Not every small multifamily deal should be treated like student housing, though. Lease structure, unit layout, parking, and occupancy rules can affect whether a property is well suited for student tenants, workforce renters, or a mix of both. The best opportunities often come from matching the property to the right renter profile rather than assuming all demand is the same.

Broader local employment

San Marcos is not supported by the university alone. In the city’s 2025 Consolidated Plan, the largest job sectors were Education and Health Care Services with 10,805 jobs, Retail Trade with 7,785, Arts, Entertainment, and Accommodations with 7,029, and Transportation and Warehousing with 6,871.

That broadens the renter base beyond students. It can also support demand for practical, smaller units that serve people working across different schedules and income levels. If your strategy depends on steady occupancy, this wider job mix is worth paying attention to.

Affordability pressure

Housing affordability remains a major issue in San Marcos. The city estimates that 5,435 renter households and 330 owner households, or 24% of all households, were paying more than 50% of income toward housing costs.

For investors, that can point to demand for smaller, more budget-conscious units and layouts that work well for roommates. It also means rent growth assumptions should stay grounded in what local tenants can realistically afford. A property can look good on paper and still struggle if pricing outruns the local renter pool.

What can make a small deal work

Small multifamily in San Marcos can fit a few different strategies well:

  • Workforce-oriented rentals with practical floor plans and durable finishes
  • Student-adjacent rentals near key commute routes and campus access points
  • Value-add rehabs where improved condition can support stronger leasing
  • House-hack style ownership in duplex formats, where one unit may offset part of your housing cost

The right strategy depends on the property itself. In San Marcos, location, condition, and lease structure matter just as much as unit count. A well-located duplex with clean systems and functional parking may outperform a larger but more complicated asset in a tougher pocket.

Risks to underwrite carefully

New supply competition

San Marcos is adding a large amount of multifamily inventory. The city’s September 2025 multifamily report lists 5,737 units under construction and 540 under consideration, with 10,829 units completed since 2012.

That does not mean small multifamily is a bad bet. It does mean you should expect more competition in some areas, especially near major corridors and the university. If you are evaluating rents, concessions, or vacancy assumptions, compare them against the local supply pipeline rather than relying only on older market performance.

Older housing stock and capital needs

Condition matters in this market. The city says 53% of renter-occupied units had at least one selected condition issue, and only 43% had none. It also notes that about one-quarter of renter-occupied housing was built before 1980.

For you, that is a reminder to budget for more than cosmetic updates. Roof age, plumbing materials, electrical systems, HVAC condition, drainage, and foundation performance can all affect returns. In many San Marcos deals, the real story is not just current rent, but how much capital the property will need over the next few years.

Floodplain due diligence

Floodplain exposure deserves close attention in San Marcos. The city notes that the 2015 floods affected many homes and that reconstruction in floodplain areas can trigger insurance and elevation requirements.

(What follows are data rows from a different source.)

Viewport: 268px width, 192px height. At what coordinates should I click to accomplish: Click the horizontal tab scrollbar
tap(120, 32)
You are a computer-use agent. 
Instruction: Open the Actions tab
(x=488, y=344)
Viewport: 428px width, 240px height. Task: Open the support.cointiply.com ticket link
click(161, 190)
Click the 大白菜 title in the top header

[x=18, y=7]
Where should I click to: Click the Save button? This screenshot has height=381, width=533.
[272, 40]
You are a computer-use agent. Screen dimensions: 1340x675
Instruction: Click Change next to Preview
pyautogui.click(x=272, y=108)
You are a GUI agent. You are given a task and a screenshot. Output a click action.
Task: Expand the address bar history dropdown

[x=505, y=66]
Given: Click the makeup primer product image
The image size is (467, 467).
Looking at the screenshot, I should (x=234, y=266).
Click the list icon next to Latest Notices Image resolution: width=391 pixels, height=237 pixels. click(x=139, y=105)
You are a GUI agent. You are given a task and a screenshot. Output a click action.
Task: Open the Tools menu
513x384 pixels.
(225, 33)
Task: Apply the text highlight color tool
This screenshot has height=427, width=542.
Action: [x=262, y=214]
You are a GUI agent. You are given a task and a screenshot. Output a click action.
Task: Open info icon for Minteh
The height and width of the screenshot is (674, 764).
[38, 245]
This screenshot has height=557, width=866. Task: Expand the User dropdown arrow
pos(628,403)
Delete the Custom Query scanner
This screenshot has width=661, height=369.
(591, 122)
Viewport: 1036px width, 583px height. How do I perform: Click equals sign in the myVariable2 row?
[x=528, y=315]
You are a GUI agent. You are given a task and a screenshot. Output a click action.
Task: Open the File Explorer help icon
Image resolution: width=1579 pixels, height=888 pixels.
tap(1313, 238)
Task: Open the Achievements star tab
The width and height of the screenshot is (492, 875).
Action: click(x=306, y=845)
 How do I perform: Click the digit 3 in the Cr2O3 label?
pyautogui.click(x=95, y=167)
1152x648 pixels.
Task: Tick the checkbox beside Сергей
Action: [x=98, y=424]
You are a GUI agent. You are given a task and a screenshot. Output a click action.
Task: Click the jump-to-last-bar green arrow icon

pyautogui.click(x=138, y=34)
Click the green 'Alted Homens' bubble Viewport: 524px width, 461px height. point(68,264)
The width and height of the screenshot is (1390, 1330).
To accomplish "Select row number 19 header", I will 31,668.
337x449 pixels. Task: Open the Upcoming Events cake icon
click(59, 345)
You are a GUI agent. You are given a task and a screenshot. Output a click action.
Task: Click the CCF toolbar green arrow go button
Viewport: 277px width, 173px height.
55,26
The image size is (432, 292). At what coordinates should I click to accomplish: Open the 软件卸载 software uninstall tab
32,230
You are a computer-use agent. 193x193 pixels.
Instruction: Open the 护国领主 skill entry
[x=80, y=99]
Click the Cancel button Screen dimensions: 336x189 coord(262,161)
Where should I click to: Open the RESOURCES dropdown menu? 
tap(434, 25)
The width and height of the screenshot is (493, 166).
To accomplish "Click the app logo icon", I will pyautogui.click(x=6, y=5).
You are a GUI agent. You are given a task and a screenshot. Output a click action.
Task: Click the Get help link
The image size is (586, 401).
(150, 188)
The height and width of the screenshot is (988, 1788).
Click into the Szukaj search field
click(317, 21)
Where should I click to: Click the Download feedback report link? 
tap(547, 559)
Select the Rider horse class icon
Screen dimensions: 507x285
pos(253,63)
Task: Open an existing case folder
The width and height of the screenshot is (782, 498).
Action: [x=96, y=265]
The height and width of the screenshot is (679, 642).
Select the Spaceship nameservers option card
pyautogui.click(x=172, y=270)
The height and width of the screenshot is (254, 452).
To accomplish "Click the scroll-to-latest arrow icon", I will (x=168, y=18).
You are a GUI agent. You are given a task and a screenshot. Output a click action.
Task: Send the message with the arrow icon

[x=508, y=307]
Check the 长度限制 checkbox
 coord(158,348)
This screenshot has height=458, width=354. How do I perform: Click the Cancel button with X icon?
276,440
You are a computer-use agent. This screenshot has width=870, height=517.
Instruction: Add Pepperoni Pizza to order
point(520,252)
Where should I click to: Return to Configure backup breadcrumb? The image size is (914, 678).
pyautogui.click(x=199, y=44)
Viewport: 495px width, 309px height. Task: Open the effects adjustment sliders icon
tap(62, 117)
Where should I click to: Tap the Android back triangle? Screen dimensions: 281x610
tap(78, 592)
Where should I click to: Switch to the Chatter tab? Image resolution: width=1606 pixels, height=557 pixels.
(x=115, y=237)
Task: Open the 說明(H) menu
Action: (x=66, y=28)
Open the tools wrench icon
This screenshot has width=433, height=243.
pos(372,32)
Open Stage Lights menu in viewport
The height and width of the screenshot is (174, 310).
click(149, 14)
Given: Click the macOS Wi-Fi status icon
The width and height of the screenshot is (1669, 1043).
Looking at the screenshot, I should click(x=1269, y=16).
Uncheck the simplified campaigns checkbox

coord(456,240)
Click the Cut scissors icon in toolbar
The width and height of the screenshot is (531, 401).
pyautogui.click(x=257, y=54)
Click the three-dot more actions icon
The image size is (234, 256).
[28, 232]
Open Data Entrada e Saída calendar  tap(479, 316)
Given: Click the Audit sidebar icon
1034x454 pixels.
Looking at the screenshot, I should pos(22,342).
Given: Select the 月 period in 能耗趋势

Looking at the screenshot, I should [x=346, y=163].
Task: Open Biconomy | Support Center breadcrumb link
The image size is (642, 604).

If a property is near waterways or in an area with known flood exposure, make that part of your early screening process. Insurance costs, repair standards, and long-term holding expenses can change the math quickly.

Rules and code issues to verify

The regulatory picture in San Marcos is active. The city says the Development Code was most recently amended on January 25, 2025, and that updates to the land development code and design manual were still underway in 2025 and 2026.

That means you should verify the current rules before closing, not just when you first identify a property. A deal that looks straightforward at first glance can shift once you confirm occupancy limits, use definitions, parking rules, or permit requirements.

One recent change stands out for small multifamily investors. In June 2026, the city said Council approved amendments that increased the occupancy restriction limit from two to three unrelated persons. That can be especially relevant for roommate-heavy layouts and properties that appeal to student renters.

If you are reviewing a property that appears to function like student housing, be extra careful. The city’s code materials include special rules for purpose-built student housing, including review of the form lease, a late-delivery housing provision if the unit is not ready on time, and conditional-use criteria tied to transportation access, neighborhood impacts, and consistency with adopted plans.

A practical San Marcos buying checklist

Before you make an offer on a duplex, triplex, or fourplex in San Marcos, it helps to walk through a simple checklist:

  • Confirm the property’s exact use classification under local code
  • Verify current occupancy rules and whether the layout fits your rental plan
  • Review the property’s age, condition, and likely near-term capital needs
  • Check whether the site has any floodplain exposure or related insurance concerns
  • Compare your rent assumptions against current competing supply
  • Evaluate whether the deal fits student-adjacent, workforce, or mixed-demand leasing
  • Review any fee, entitlement, or permitting issues that could affect renovations or expansion

This kind of upfront work can save you from expensive surprises later. In a market like San Marcos, careful due diligence is often what separates a stable rental from a stressful one.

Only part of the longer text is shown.